NEWS
NSフォーラム「ハエ屋、希少未診断疾患に挑む」
公開日:2021年2月25日
2月19日(金)、NSフォーラムを開催しました。NSフォーラムは本学の自然科学デパートメントが主催して、主に学外の研究者に研究紹介をしていただくセミナーです。京都工芸繊維大学・昆虫先端研究推進拠点・ショウジョウバエ遺伝資源研究部門の高野敏行先生をお招きし、「ハエ屋、希少未診断疾患に挑む」というタイトルでお話しいただきました。セミナーには30名ほどの学生が参加しました。
希少疾患とは文字通り稀な疾患ですが、希少疾患の数は5000種類を越え、世界の罹患者数は4億人を越えます。決して「希少」ではありません。一つひとつの希少疾患は稀なので、これまで研究が進んでいませんでしたが、ゲノム解析技術やゲノム編集技術の飛躍的な向上に伴い、世界中で希少疾患の研究が盛んに行われていることが紹介されました。日本でも国立研究開発法人・日本医療研究開発機構が、未診断疾患イニシアチブ(Initiative on Rare and Undiagnosed Diseases, IRUD)、 未診断疾患イニシアチブの成果を発展させる研究(IRUD Beyond)、なかでもモデル動物等研究コーディネーティングネットワークによる希少・未診断疾患の病因遺伝子変異候補の機能解析研究というプロジェクトを主導しており、ショウジョウバエを用いた未診断疾患研究が紹介されました。
セミナーに参加した学生の感想
・お話は少し難しかったのですが、モデル生物の研究が人の希少疾患についての医療の発展に貢献していることがよくわかりました。政府主導の対希少疾患ネットワークがあることも初めて知り、希少疾患がやはりそれほど重要でないという考え方はもう時代遅れだということを感じました。

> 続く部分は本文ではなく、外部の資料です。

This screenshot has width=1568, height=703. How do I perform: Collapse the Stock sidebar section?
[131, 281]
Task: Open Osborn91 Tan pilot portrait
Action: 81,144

・ホメオティック変異体など、授業で習った内容が実際の実験や研究ではどのように活用されているかが分かり、理解が深まりました。突然変異とは「レア」なもので、私たち一人一人にはないものだと思っていましたが、例外なく平均して1人につき100個程度の新生突然変異(バリアント)を持っていると聞き、大変驚いたと同時にそれだけ身近なものに感じられました。